Repeat the listing below in full, exactly.

━━━━

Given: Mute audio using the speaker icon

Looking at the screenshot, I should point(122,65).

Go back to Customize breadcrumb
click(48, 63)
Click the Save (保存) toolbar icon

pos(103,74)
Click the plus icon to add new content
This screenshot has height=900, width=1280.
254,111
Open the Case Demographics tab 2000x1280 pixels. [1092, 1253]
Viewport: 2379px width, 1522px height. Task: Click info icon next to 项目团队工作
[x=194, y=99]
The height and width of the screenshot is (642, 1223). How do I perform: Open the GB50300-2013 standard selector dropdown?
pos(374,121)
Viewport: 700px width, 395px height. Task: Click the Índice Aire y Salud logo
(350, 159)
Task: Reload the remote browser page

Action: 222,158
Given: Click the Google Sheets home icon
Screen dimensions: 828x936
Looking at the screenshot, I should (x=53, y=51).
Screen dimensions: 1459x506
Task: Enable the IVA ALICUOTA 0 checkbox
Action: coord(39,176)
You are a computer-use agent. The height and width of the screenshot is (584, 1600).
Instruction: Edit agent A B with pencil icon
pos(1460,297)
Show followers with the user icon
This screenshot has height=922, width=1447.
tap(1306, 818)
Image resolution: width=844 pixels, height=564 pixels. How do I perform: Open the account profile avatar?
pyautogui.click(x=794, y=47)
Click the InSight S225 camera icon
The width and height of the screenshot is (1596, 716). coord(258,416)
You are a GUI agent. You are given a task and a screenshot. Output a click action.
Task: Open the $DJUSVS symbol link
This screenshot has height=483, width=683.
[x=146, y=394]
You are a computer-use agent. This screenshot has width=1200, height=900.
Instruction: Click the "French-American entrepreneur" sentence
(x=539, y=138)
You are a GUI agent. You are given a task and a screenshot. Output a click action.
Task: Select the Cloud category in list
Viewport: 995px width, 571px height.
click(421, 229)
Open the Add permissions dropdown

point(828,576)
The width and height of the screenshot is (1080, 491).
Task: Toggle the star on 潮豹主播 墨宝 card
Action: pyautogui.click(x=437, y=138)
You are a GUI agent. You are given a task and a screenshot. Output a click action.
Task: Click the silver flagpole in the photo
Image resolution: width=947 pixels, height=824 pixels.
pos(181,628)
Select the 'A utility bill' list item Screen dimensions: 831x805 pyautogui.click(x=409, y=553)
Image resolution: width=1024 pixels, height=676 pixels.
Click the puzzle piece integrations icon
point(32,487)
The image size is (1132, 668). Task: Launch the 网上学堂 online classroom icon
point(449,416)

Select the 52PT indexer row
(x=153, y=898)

━━━━

• Solution to the problem
Given: Mute audio using the speaker icon

Looking at the screenshot, I should point(122,65).

Go back to Customize breadcrumb
click(48, 63)
Click the Save (保存) toolbar icon

pos(103,74)
Click the plus icon to add new content
This screenshot has height=900, width=1280.
254,111
Open the Case Demographics tab 2000x1280 pixels. [1092, 1253]
Viewport: 2379px width, 1522px height. Task: Click info icon next to 项目团队工作
[x=194, y=99]
The height and width of the screenshot is (642, 1223). How do I perform: Open the GB50300-2013 standard selector dropdown?
pos(374,121)
Viewport: 700px width, 395px height. Task: Click the Índice Aire y Salud logo
(350, 159)
Task: Reload the remote browser page

Action: 222,158
Given: Click the Google Sheets home icon
Screen dimensions: 828x936
Looking at the screenshot, I should (x=53, y=51).
Screen dimensions: 1459x506
Task: Enable the IVA ALICUOTA 0 checkbox
Action: coord(39,176)
You are a computer-use agent. The height and width of the screenshot is (584, 1600).
Instruction: Edit agent A B with pencil icon
pos(1460,297)
Show followers with the user icon
This screenshot has height=922, width=1447.
tap(1306, 818)
Image resolution: width=844 pixels, height=564 pixels. How do I perform: Open the account profile avatar?
pyautogui.click(x=794, y=47)
Click the InSight S225 camera icon
The width and height of the screenshot is (1596, 716). coord(258,416)
You are a GUI agent. You are given a task and a screenshot. Output a click action.
Task: Open the $DJUSVS symbol link
This screenshot has height=483, width=683.
[x=146, y=394]
You are a computer-use agent. This screenshot has width=1200, height=900.
Instruction: Click the "French-American entrepreneur" sentence
(x=539, y=138)
You are a GUI agent. You are given a task and a screenshot. Output a click action.
Task: Select the Cloud category in list
Viewport: 995px width, 571px height.
click(421, 229)
Open the Add permissions dropdown

point(828,576)
The width and height of the screenshot is (1080, 491).
Task: Toggle the star on 潮豹主播 墨宝 card
Action: pyautogui.click(x=437, y=138)
You are a GUI agent. You are given a task and a screenshot. Output a click action.
Task: Click the silver flagpole in the photo
Image resolution: width=947 pixels, height=824 pixels.
pos(181,628)
Select the 'A utility bill' list item Screen dimensions: 831x805 pyautogui.click(x=409, y=553)
Image resolution: width=1024 pixels, height=676 pixels.
Click the puzzle piece integrations icon
point(32,487)
The image size is (1132, 668). Task: Launch the 网上学堂 online classroom icon
point(449,416)

Select the 52PT indexer row
(x=153, y=898)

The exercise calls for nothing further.